What happened to the GEM share price?
G8 Education Ltd [ASX:GEM] was a strong growth stock between 2012 and 2014. It became a great stock to short after peaking in mid-2014. Today, the stock price of GEM went down along with many other stocks in the Aussie universe. The Brussels bombing overnight clearly had a negative impact on the market.
Why did GEM shares do this?
The reason for the decline today can be attributed to the shocks from the Brussels bombing, but also because the price of oil dipped overnight.

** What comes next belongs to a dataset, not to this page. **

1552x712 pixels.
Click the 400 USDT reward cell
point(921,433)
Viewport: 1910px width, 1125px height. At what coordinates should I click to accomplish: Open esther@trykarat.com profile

Terrorist attacks do not currently pose a structural threat to the market, as investors tend to discount terrorist events over the longer term.

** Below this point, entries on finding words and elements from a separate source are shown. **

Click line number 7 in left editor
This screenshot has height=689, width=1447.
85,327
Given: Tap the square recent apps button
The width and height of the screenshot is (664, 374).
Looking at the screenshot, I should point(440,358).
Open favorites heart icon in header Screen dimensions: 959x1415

The general sense on GEM is that the company will see higher revenue and earnings in 2016 and 2017. Market analysts typically see a positive long term growth rate for the company’s business. At the current price, it is not surprising that market analysts tend to have a consensus ‘Outperform’ rating on the stock.

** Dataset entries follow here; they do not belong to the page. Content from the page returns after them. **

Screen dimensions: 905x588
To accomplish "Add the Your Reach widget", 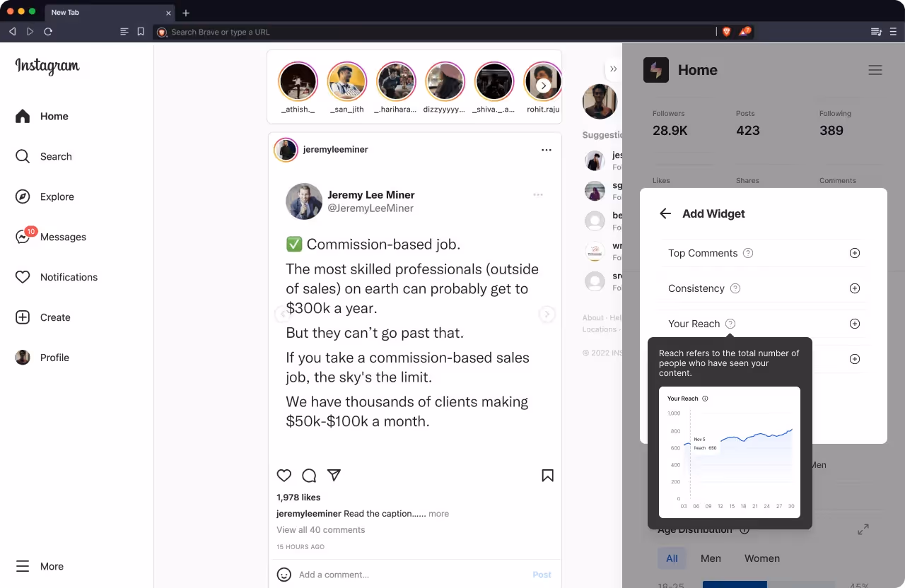I will click(x=854, y=324).
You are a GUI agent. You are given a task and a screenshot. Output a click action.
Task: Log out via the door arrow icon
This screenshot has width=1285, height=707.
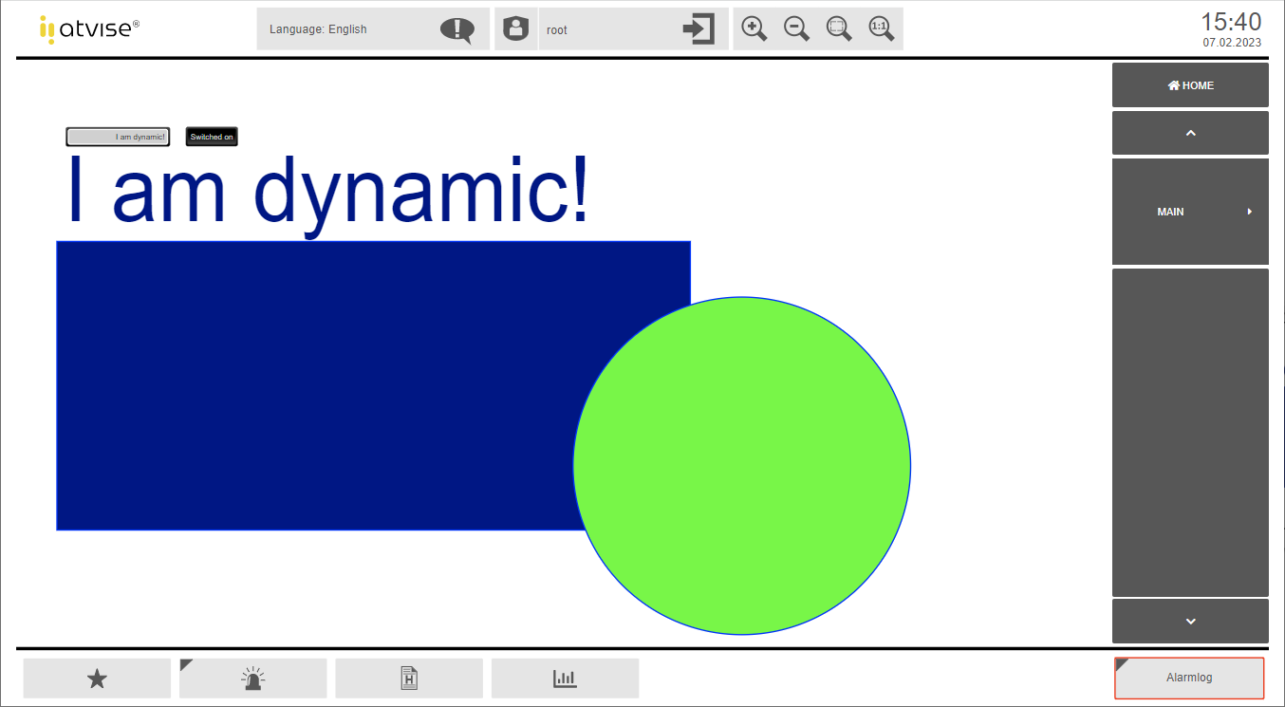(698, 28)
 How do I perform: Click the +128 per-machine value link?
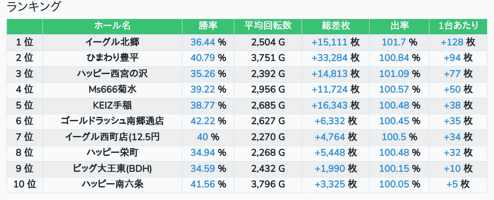pos(451,42)
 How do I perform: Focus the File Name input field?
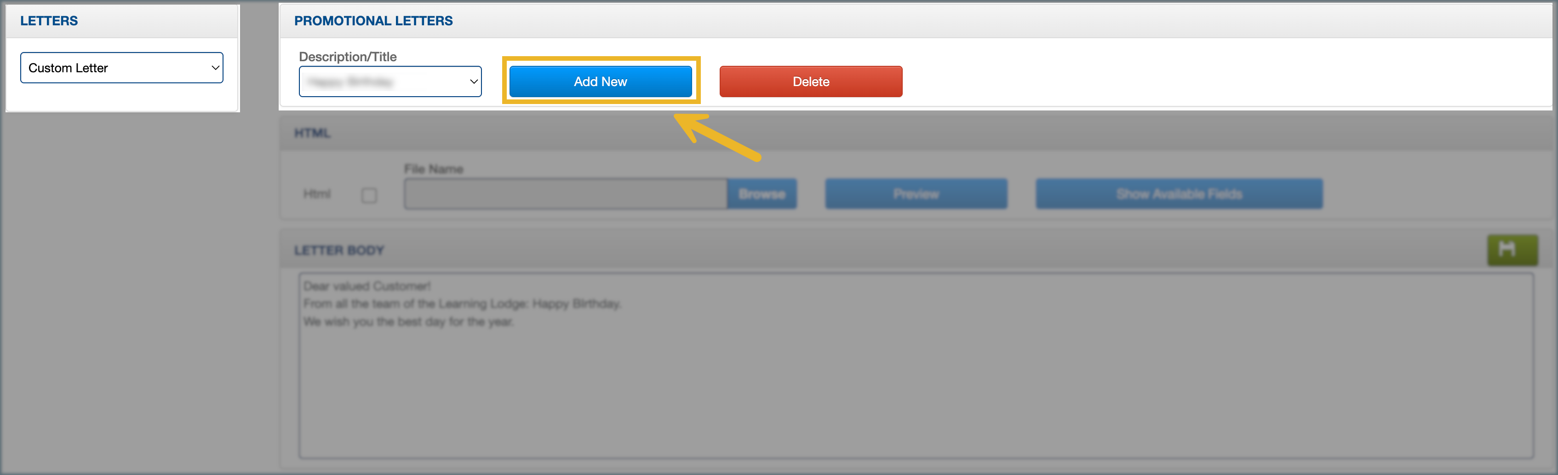[565, 194]
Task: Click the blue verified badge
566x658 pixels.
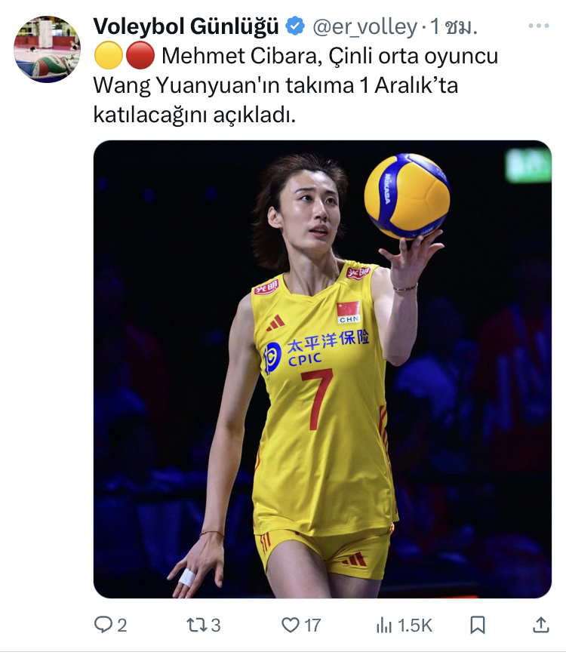Action: pyautogui.click(x=295, y=26)
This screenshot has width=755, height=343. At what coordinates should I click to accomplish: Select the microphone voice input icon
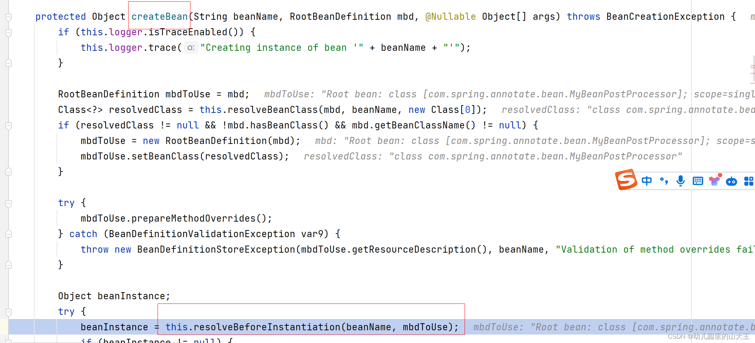coord(680,181)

What sticks out the most about the company is its positive business outlook. In terms of P/E, the company is quite attractive. The company has a slightly higher beta than one, indicating that it normally moves more than the market does. The company pays a great dividend relative to the sector.
The company has a manageable level of debt, and it has enough interest coverage.
What now for GEM?
There is some room for active investors to outperform a buy-hold strategy. However, the outperformance is not a huge margin. By active, I mean a long/short strategy. A typical long/short model may have favoured a short position over the last two weeks. A typical long/short investor could have outperformed a long-hold investor by about 15% in the last 26 weeks. It looks likely that the signal for the next week is still a short position.
However, this may change if data adjusts dramatically in the coming days.